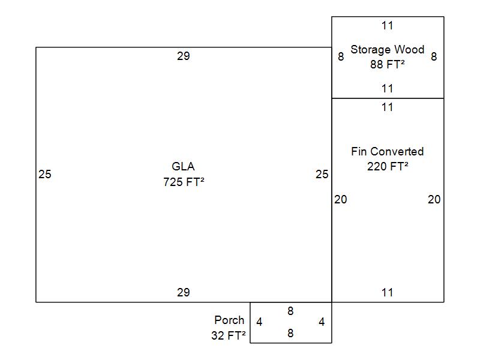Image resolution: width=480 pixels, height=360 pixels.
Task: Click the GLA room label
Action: [183, 167]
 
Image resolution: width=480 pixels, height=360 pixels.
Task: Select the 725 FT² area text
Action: [183, 182]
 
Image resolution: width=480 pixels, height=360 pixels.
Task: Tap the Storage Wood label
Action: [387, 49]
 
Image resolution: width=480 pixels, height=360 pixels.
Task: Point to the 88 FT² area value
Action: [387, 64]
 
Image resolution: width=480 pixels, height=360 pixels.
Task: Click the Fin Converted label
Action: [387, 151]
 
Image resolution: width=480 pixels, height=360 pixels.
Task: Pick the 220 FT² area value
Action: [387, 166]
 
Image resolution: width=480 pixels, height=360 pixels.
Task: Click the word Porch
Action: [229, 320]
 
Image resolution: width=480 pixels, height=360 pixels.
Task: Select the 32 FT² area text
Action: [228, 336]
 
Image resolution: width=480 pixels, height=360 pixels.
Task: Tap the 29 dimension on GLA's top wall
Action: [183, 56]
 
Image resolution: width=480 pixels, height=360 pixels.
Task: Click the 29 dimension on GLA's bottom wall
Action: [183, 292]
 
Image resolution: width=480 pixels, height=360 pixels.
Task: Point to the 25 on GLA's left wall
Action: [45, 175]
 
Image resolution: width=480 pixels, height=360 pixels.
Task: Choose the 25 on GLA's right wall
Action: [322, 175]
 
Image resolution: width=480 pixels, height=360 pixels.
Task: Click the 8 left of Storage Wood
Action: [341, 57]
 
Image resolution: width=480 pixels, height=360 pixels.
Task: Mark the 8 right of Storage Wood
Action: [434, 57]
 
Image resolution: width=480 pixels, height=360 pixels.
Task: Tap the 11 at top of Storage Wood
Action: [387, 25]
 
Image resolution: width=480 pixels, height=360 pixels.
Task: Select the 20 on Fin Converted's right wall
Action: [434, 199]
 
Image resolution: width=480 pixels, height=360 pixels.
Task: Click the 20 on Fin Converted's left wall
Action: [340, 199]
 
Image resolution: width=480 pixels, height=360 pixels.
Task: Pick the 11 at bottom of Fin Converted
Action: [387, 292]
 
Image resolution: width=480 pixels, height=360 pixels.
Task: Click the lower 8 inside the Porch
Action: [290, 333]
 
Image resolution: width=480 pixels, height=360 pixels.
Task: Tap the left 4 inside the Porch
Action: [259, 322]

## [Exercise]
Scale the listing from its first line through the line containing "Action: [183, 182]", both included, writing every line out again with the requests unchanged and each answer coordinate multiplied by 0.75 and rounded to a whole number, halves up. Leave the pictures out.

## [Exercise solution]
Image resolution: width=480 pixels, height=360 pixels.
Task: Click the GLA room label
Action: [137, 125]
 
Image resolution: width=480 pixels, height=360 pixels.
Task: Select the 725 FT² area text
Action: [137, 137]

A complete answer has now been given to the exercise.